[Start of section]

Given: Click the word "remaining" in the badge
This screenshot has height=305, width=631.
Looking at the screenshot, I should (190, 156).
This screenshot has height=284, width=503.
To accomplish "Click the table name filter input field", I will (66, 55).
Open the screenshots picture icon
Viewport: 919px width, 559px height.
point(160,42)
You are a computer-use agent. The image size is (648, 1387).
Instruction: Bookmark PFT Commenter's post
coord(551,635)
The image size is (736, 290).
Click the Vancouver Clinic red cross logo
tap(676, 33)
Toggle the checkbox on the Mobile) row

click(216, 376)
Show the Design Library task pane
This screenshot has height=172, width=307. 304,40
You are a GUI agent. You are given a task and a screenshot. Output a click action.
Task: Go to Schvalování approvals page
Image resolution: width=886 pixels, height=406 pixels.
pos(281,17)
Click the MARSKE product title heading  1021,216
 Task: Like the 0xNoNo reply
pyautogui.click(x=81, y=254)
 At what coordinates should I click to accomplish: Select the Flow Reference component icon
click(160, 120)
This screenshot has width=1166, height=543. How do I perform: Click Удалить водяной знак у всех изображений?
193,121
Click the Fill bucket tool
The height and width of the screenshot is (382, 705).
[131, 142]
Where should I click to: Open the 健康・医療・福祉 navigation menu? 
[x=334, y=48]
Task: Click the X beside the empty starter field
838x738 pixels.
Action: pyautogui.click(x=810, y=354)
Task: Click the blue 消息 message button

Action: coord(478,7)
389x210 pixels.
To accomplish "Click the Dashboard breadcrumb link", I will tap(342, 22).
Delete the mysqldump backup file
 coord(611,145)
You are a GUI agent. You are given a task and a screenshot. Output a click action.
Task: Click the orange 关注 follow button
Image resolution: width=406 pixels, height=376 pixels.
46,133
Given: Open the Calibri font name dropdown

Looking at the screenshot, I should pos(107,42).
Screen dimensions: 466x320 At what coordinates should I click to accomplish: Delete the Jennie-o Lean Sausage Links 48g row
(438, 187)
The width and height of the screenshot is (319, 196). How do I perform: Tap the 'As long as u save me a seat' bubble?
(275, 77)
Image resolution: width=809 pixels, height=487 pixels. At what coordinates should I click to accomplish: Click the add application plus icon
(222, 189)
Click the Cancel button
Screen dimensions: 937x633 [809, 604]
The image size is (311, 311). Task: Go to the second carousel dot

[End of section]

▸ Exercise goal
Copy out, word for word, the part of the entries above that begins at the line with "Open the screenshots picture icon" and ends at the line with "Task: Click the orange 关注 follow button", including both.

▸ Result for this exercise
Open the screenshots picture icon
Viewport: 919px width, 559px height.
point(160,42)
You are a computer-use agent. The image size is (648, 1387).
Instruction: Bookmark PFT Commenter's post
coord(551,635)
The image size is (736, 290).
Click the Vancouver Clinic red cross logo
tap(676, 33)
Toggle the checkbox on the Mobile) row

click(216, 376)
Show the Design Library task pane
This screenshot has height=172, width=307. 304,40
You are a GUI agent. You are given a task and a screenshot. Output a click action.
Task: Go to Schvalování approvals page
Image resolution: width=886 pixels, height=406 pixels.
pos(281,17)
Click the MARSKE product title heading  1021,216
 Task: Like the 0xNoNo reply
pyautogui.click(x=81, y=254)
 At what coordinates should I click to accomplish: Select the Flow Reference component icon
click(160, 120)
This screenshot has width=1166, height=543. How do I perform: Click Удалить водяной знак у всех изображений?
193,121
Click the Fill bucket tool
The height and width of the screenshot is (382, 705).
[131, 142]
Where should I click to: Open the 健康・医療・福祉 navigation menu? 
[x=334, y=48]
Task: Click the X beside the empty starter field
838x738 pixels.
Action: pyautogui.click(x=810, y=354)
Task: Click the blue 消息 message button

Action: coord(478,7)
389x210 pixels.
To accomplish "Click the Dashboard breadcrumb link", I will tap(342, 22).
Delete the mysqldump backup file
 coord(611,145)
You are a GUI agent. You are given a task and a screenshot. Output a click action.
Task: Click the orange 关注 follow button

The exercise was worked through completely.